- [Texto de leitura]:
========
Ele sustenta que conseguiu ampliar a municipalização, acabando com o controle de grupos de poder sobre os programas de saúde do ministério. "O que fiz", diz ele, "foi desarticular esse sistema, retirar o dinheiro dos fundos e repassar para as prefeituras que aderirem ao PAB".
Agora montou-se um sistema gerencial objetivo, onde as responsabilidades estão claramente definidas, diz ele. O cidadão vai saber que atendimento básico, pré-natal, vacinas e outros programas são de responsabilidade do prefeito, acabando com a diluição de responsabilidades, que impedia qualquer controle.
Ao mesmo tempo desarmou a estrutura de comando desses programas. Para cada um dos dez existentes, foi nomeado um conselho, composto por figuras de realce na vida nacional, sem direito de interferir na operação, mas com poder de definir as políticas e fiscalizar e controlar as aplicações de verbas.
Deu-se início à criação de um sistema de auditoria, constituído de controles estatísticos epidemiológicos, cruzamento de informações em vários níveis e um convênio com o Ministério Público Federal, para ajudar na fiscalização.
========
- [Registros fornecidos]:
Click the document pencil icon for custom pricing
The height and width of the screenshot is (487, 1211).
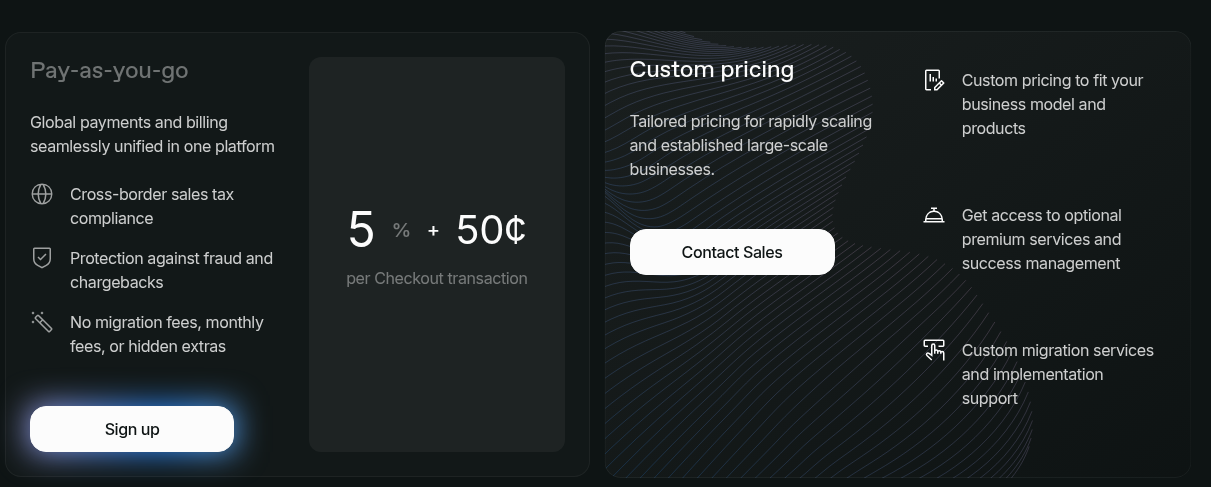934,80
========
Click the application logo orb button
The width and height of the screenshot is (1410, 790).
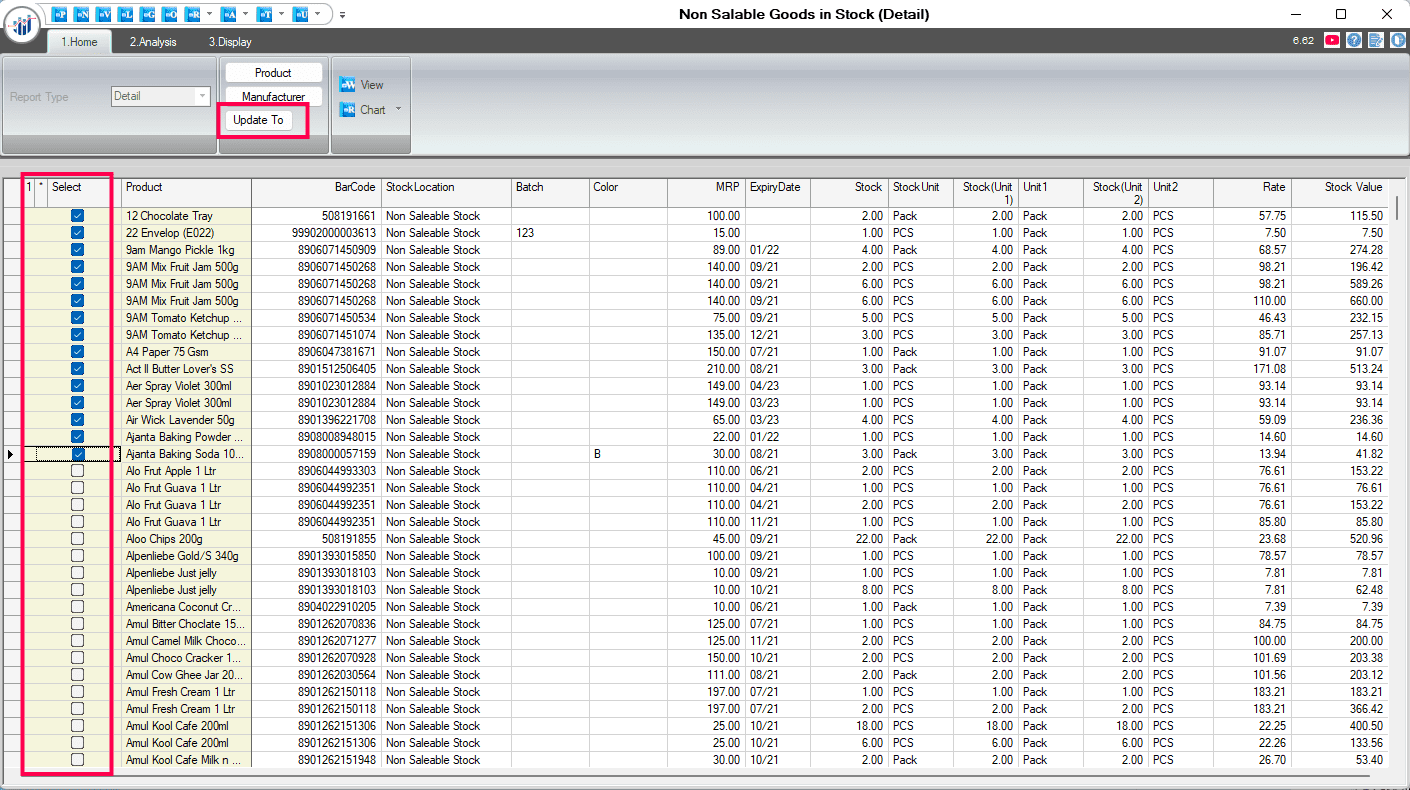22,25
========
- [Atividades propostas]:
(a) Enumere os componentes do sistema de auditoria mencionados no texto sobre a municipalização da saúde.
(b) Segundo o texto sobre a municipalização da saúde, quantos programas existentes receberam, cada um, um conselho nomeado?
(c) Transcreva do texto sobre a municipalização da saúde o trecho entre "Agora montou-se um" e "aplicações de verbas.", inclusive.
Apoie-se exclusivamente no texto de leitura.

- [Respostas]:
(a) Controles estatísticos epidemiológicos; cruzamento de informações em vários níveis; convênio com o Ministério Público Federal.

(b) Dez programas.

(c)
Agora montou-se um sistema gerencial objetivo, onde as responsabilidades estão claramente definidas, diz ele. O cidadão vai saber que atendimento básico, pré-natal, vacinas e outros programas são de responsabilidade do prefeito, acabando com a diluição de responsabilidades, que impedia qualquer controle.
Ao mesmo tempo desarmou a estrutura de comando desses programas. Para cada um dos dez existentes, foi nomeado um conselho, composto por figuras de realce na vida nacional, sem direito de interferir na operação, mas com poder de definir as políticas e fiscalizar e controlar as aplicações de verbas.